- _Provided passage_
::::::::::

Pushing the Boundaries of Rapid Production of Spacecraft: Flight Results from NearSpace Launch’s TROOP and ThinSat Platforms

June 1, 2025

NearSpace Launch Inc. (NSL), a privately held and fully U.S.-owned aerospace company, is actively redefining the boundaries of responsive spaceflight through its development and deployment of the Train Rapid on Orbit Payload (TROOP) and ThinSat platforms. Over the past decade, NSL has launched more than 100 small satellites and over 900 flight systems and subsystems into orbit. NSL’s satellites have been part of launches operated by Astra, Atlas, Delta, Firefly Aerospace, Northrop Grumman, Virgin Galactic and SpaceX among others.

Headquartered in Upland, Indiana, NSL is currently the largest small satellite manufacturer in the midwestern region of the U.S., uniquely positioned to address urgent national needs for rapid space access and technology testing.

The company’s co-founders, Dr. Henry (Hank) Voss and Jeff Dailey, bring more than 70 years of combined expertise in satellite development, space weather instrumentation, and aerospace systems engineering. NSL gained its roots from Taylor University, where it helped launch Indiana’s first satellite, TSAT.

NSL’s engineering approach to designing and manufacturing satellites and satellite subsystems is rooted in simplicity, efficiency, iteration, and mission reliability. The company’s hybrid integrated development process enables it to deliver complete satellite systems in just six to nine months far shorter than the traditional multi-year process seen across the aerospace industry. This rapid turn-around is achieved through in-house manufacturing of core subsystems, including satellite buses, communications payloads, and power systems. This vertical integration not only accelerates production but also strengthens supply chain resilience and quality control, ensuring that components are tailored to mission-specific requirements.

Rather than adopting a rigid model-based systems engineering (MBSE) framework, NSL incorporates practical MBSE elements selectively to support streamlined design, testing, and iteration. Leveraging the use of MBSE is especially significant today, as the Department of Defense and other U.S. government agencies are transitioning to the use of digital engineering and model-based approaches to acquisitions of new satellites and subsystems, and away from the paperbased manual structures that have guided their acquisition process for decades.

::::::::::

- _Exercise_
List every company or launch vehicle the NearSpace Launch article names as having operated launches that carried NSL's satellites.

- _Data entries_
::::::::::

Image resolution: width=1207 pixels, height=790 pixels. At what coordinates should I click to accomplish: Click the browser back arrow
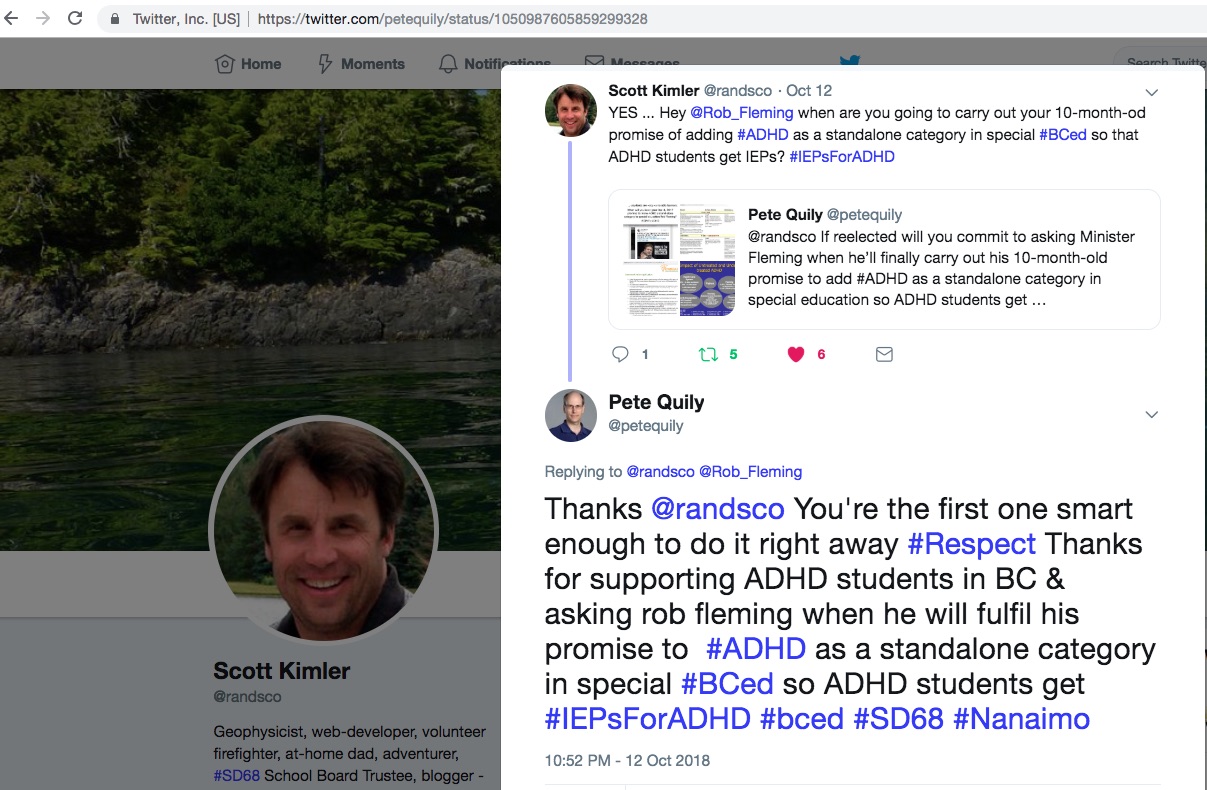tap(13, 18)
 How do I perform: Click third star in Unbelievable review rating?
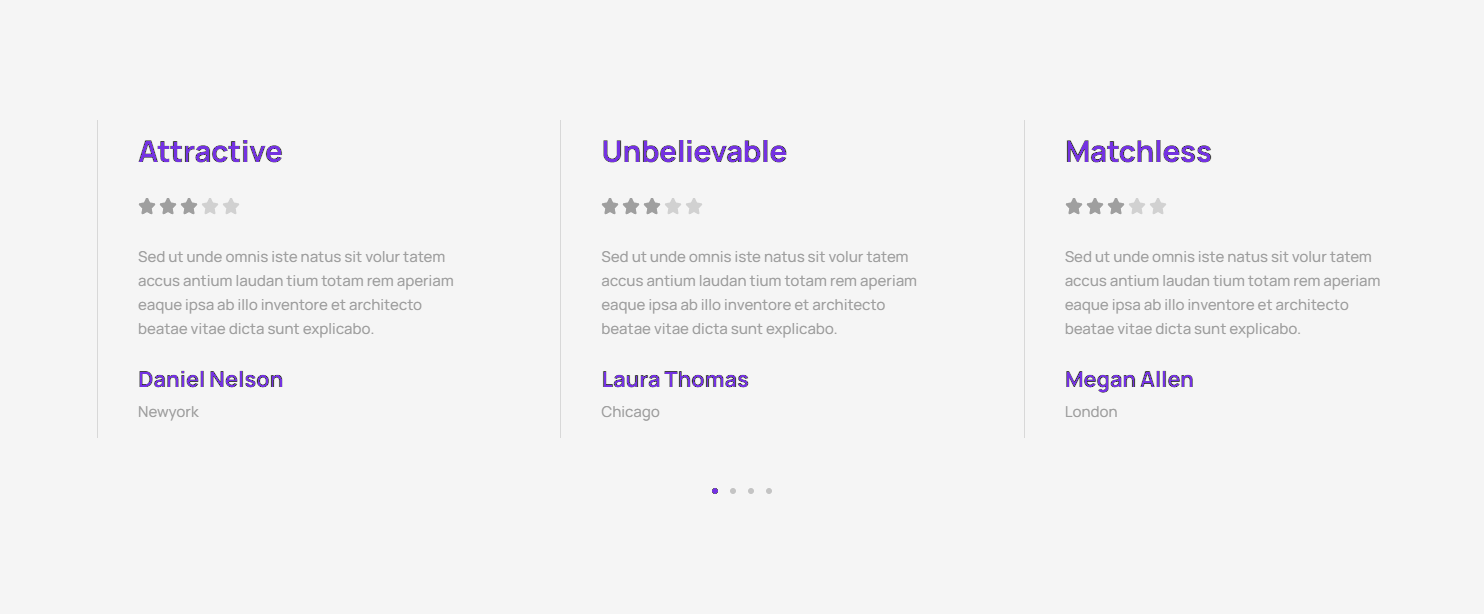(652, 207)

::::::::::

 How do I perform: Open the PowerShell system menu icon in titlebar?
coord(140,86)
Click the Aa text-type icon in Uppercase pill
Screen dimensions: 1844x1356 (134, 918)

::::::::::

- _Full response_
Astra, Atlas, Delta, Firefly Aerospace, Northrop Grumman, Virgin Galactic, SpaceX